An airline could choose the most conservative policy to never, ever oversell. (For many years JetBlue took this approach; I don't know whether they still do.) The statistically likely consequence would be unused seats on flights. Some people wanted to travel on those not-full-at-departure flights, but a strict policy never to overbook would force them onto other flights instead. Those are silent inconveniences that you'll never hear about.

Furthermore, airlines run on relatively thin profit margins. They make their money with volume. On a 150-seat airplane, the difference between carrying 140 passengers and carrying 150 is often the difference between profit and loss for that flight. Why are airline margins so tight? The Southwest effect. Twenty years ago when Southwest was still an insignificant factor in the airline industry, ticket prices were relatively high and "load factors" — the average percentage of seats sold — could be as low as 60% for an airline to make money. Now ticket prices are relatively low, and filling an airplane is more important. Oversales help the airlines offer low fares. The government could absolutely prohibit overbooking, but the effect would be higher ticket prices. Is that what you want? Maybe, maybe not.

The attitude of the government has been that the free market should sort this out. The government does set minimums for IDB compensation, and the government does publish the rates at which each airline has IDBs. ("Involuntarily" means the gate agent could not buy cooperation by offering vouchers or, in the most rare of circumstances, hard cash.)

Let me make two other points. You might think your seat is safe after you've boarded, but actually your seat is not safe until the airplane leaves the ground. I've seen planes pull away from the gate, taxi, return to the gate, change passengers, and then leave the gate again. It happens, although seldom.

Lastly, an airline reserves the right to put its own employees on a flight and to remove you to make room for them. This can happen even when a flight has not been oversold. To illustrate, assume that 100 people board a plane that has 100 seats. There was no oversale. Suddenly and unexpectedly a replacement pilot is needed in the city that the flight is destined for. The airline has the authority to remove a passenger so that the pilot can take that seat. This happens every day, but usually the airline induces someone to relinquish a seat voluntarily. If incentives don't work, however — on the day before Thanksgiving, incentives don't — fewer people overall might be inconvenienced by denying boarding to one person.

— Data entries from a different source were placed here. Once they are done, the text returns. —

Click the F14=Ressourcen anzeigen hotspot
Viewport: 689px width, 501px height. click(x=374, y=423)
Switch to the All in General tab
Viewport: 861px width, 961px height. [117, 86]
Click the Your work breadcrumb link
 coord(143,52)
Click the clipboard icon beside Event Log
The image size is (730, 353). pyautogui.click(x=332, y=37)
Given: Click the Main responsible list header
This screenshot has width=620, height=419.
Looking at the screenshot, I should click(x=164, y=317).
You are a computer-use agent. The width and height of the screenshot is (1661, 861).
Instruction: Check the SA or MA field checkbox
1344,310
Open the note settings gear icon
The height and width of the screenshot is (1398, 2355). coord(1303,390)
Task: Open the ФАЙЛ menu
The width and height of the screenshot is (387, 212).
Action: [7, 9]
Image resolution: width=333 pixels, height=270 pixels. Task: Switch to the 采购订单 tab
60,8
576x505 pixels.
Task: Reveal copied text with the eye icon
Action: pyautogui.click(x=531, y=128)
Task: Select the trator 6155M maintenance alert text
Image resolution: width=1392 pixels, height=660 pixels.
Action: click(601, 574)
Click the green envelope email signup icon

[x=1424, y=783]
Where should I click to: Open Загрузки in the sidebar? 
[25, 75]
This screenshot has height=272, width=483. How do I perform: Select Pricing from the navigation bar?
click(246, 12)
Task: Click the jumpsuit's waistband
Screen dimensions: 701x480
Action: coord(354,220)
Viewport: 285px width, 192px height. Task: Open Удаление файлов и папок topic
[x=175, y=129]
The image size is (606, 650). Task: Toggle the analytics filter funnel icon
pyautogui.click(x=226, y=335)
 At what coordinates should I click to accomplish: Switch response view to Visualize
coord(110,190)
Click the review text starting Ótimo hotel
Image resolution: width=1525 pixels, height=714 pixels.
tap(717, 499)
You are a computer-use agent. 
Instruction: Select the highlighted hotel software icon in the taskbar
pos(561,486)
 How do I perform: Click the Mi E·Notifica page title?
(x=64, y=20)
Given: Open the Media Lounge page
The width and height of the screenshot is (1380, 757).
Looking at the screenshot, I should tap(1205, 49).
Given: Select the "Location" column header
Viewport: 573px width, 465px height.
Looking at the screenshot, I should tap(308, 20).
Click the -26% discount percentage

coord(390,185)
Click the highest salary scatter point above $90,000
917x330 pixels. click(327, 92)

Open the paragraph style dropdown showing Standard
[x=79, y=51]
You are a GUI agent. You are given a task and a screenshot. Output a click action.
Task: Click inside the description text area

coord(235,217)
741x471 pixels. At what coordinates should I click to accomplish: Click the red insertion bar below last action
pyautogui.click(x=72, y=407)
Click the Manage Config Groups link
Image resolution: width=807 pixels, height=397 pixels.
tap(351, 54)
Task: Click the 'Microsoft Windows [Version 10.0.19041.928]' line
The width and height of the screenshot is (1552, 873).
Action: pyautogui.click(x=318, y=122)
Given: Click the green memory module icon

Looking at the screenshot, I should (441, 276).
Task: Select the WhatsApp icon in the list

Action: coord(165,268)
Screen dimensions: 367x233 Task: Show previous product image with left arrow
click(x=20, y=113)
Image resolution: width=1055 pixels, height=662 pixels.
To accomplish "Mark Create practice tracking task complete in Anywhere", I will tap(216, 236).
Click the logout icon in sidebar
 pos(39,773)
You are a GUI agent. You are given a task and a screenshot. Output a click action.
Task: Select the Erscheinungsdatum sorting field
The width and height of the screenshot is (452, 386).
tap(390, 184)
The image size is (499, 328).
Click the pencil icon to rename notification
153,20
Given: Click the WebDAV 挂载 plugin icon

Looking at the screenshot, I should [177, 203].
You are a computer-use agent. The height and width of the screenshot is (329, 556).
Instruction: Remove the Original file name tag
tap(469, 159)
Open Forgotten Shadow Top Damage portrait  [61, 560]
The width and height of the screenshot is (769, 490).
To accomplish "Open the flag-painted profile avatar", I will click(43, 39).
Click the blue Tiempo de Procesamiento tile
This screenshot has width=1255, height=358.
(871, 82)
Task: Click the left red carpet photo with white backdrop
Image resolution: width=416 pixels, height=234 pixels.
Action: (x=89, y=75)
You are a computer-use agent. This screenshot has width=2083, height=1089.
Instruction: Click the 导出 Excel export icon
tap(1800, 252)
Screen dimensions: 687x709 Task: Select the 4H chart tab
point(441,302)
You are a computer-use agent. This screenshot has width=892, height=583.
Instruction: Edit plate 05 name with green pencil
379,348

Can this be abused? Definitely. A poorly run airline can find itself short a crew member simply because of the airline's own incompetence. And there's always the possibility that the CEO of the airline bumps a paying passenger. But think twice about eliminating an airline's flexibility to put its own employees on a flight that has no empty seat.

The last word: avoid United. American and Delta treat their customers better.